Although local water content is often assumed to be a major determinant
of membrane protein stability, the effect of the water-induced polarity
gradient upon backbone hydrogen bond strength has not been systematically
investigated. We addressed this question by measuring the free energy
change for a number of backbone hydrogen bonds in the transmembrane
protein OmpW. These values were obtained at 33 backbone amides from
hydrogen/deuterium fractionation factors by nuclear magnetic resonance
spectroscopy. We surprisingly found that OmpW backbone hydrogen bond
energies do not vary over a wide range of water concentrations that
are characteristic of the solvation environment in the bilayer interfacial
region. We validated the interpretation of our results by determining
the hydrodynamic and solvation properties of our OmpW-micelle complex
using analytical ultracentrifugation and molecular dynamics simulations.

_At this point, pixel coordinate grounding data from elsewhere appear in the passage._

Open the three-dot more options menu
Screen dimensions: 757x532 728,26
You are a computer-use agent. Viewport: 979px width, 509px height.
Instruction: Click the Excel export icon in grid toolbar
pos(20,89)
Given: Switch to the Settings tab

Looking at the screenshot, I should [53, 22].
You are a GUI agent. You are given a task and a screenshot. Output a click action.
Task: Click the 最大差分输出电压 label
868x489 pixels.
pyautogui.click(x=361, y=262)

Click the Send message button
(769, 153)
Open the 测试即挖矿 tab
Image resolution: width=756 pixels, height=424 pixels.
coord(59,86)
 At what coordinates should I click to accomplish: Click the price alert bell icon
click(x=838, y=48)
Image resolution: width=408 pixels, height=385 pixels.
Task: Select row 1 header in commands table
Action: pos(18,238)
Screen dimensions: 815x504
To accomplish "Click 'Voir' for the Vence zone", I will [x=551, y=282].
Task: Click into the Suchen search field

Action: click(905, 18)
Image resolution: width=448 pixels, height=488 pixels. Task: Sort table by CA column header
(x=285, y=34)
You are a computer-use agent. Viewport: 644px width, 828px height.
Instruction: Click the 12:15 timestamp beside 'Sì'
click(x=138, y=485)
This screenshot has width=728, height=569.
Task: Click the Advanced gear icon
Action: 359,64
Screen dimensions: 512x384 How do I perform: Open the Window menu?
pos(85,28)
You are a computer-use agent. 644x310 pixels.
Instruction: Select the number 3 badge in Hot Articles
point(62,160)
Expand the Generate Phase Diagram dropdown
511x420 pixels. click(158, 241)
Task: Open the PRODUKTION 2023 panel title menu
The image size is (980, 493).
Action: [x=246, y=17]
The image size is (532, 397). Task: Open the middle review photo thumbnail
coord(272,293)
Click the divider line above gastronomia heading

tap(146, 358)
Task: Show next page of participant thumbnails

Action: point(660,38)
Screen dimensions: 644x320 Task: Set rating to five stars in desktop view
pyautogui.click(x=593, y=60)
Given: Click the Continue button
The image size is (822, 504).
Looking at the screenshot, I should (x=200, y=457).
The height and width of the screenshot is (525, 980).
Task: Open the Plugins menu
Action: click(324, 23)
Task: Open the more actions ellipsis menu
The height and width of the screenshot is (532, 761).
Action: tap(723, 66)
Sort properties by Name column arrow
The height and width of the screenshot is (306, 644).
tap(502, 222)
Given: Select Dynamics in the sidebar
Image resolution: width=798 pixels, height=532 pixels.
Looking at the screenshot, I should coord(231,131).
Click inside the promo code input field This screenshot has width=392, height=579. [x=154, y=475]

The magnitudes of the backbone hydrogen bond free energy changes in
our study are comparable to those observed in water-soluble proteins,
the H-segment of the leader peptidase helix used in the von Heijne
and White biological scale experiments, and several interfacial peptides.
Our results agree with those reported for the transmembrane α-helical
portion of the amyloid precursor protein after the latter values were
adjusted for kinetic isotope effects. Overall, our work suggests that
backbone hydrogen bonds provide modest thermodynamic stability to
membrane protein structures and that many amides are unaffected by
dehydration within the bilayer.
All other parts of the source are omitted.